SUNDAY, DECEMBER 1: Western Christians enter the season of Advent today, waiting in joyful anticipation for the coming of Jesus: today is Advent Sunday. Churches and families across America typically will light a first candle today in the Advent wreath, marking the weeks until Christmas. Some churches also are adding special St. Nicholas Day programs this week, to remind children that the roots of the Santa Claus legends spring from an actual Christian saint.
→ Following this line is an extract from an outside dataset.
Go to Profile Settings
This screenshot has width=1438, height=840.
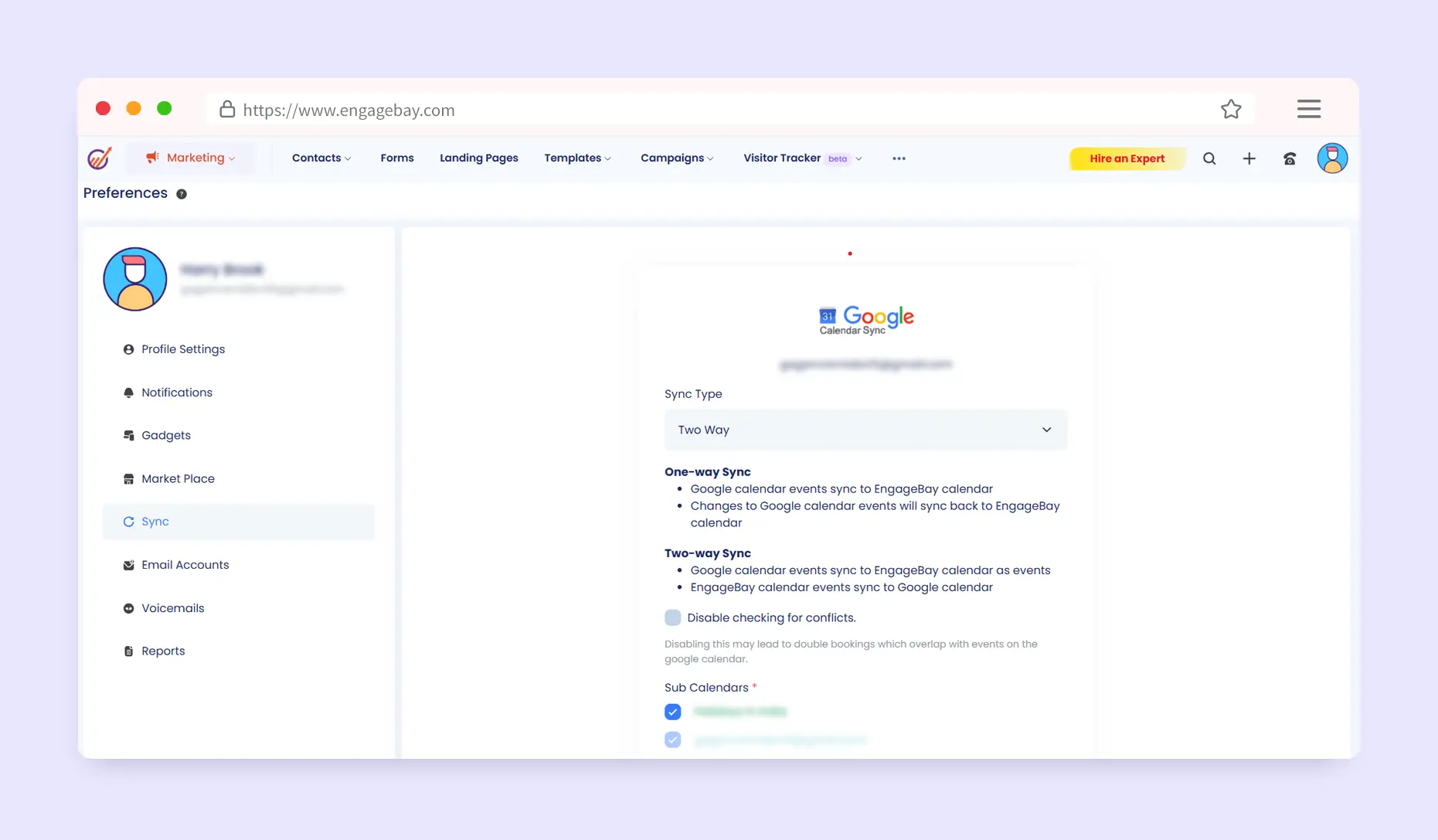tap(182, 349)
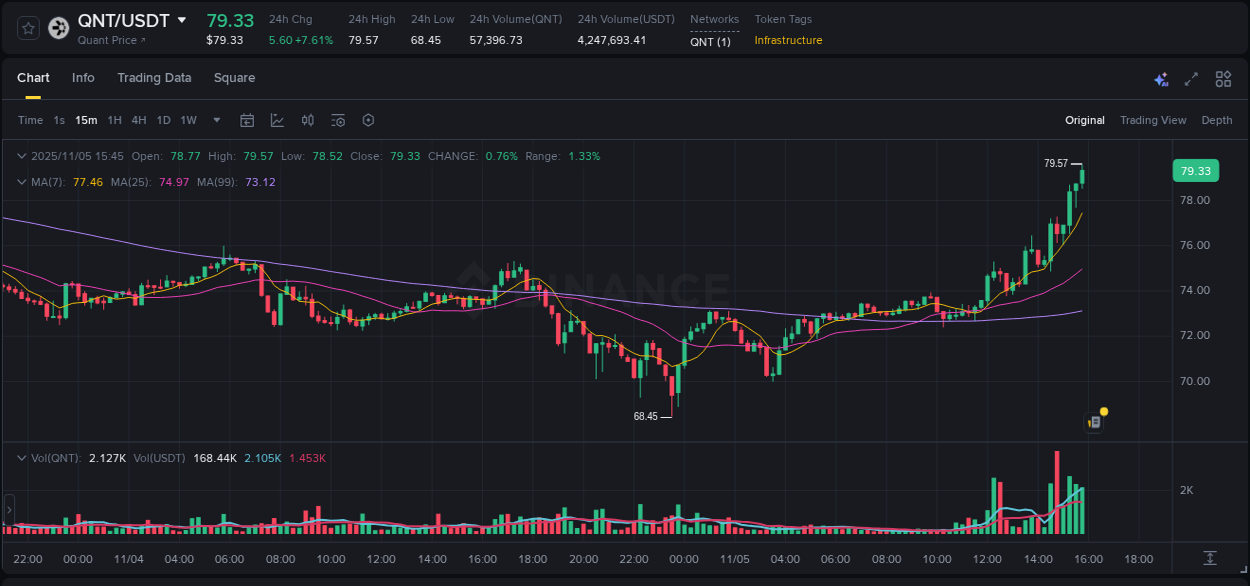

Christmas pudding from a boxSTIR-UP SUNDAY: Did you know that some churches also use the informal phrase Stir-Up Sunday? The phrase refers to the inspiration of the Advent season and comes from a 16th-Century Book of Common Prayer reading for the day: “Stir up, we beseech thee, O Lord, the wills of thy faithful people.” But in the Victorian era, this was the day when British families gathered in the kitchen to stir up the Christmas pudding. Sometimes families would pop a coin into the mix as well—so that whoever happened to get that coin in a scoop of the finished pudding would have good luck. Unfortunately, with the … ahem, the advent of ready-made Christmas puddings, a national survey in the UK revealed that most children these days have never gathered with their parents to stir up a from-scratch pudding. (Read much more about The Flavors of Faith in Lynne Meredith Golodner’s book.)

Remember that Eastern Christians began their annual Nativity Fast in prayerful preparation for Christmas back on November 15!

For Western Christianity, the Advent season consists of four Sundays, all of which are marked with a candle on the traditional Advent Wreath. Many church groups offer inspirational resources:

CATHOLIC: Catholic Culture offers a prayer for the blessing of the Advent Wreath, recipes for plum pudding and fruit cake, and instructions for a Jesse Tree. Also, the readings for today are at the website for the United States Conference of Catholic Bishops.

UNITED METHODIST: This year, the United Methodist Church has posted six sets of meditations for the weeks of Advent.

EVANGELICAL LUTHERAN CHURCH in AMERICA: The ELCA has an easy-to-download-and-print set of readings and reflections for lighting the Advent candles.

PRESBYTERIAN CHURCH (USA): The Presbyterian Church has a colorful PDF with Advent readings.

ANGLICANS ONLINE: This isn’t a denominational website, but Anglicans Online has a very extensive Advent resources list of links.

Roman Catholic, Lutheran, Anglican and Methodist churches use violet-colored vestments and décor during Advent; the color is changed to rose on the third Sunday of Advent, or Guadete Sunday. The Advent season officially ends on the evening of December 24.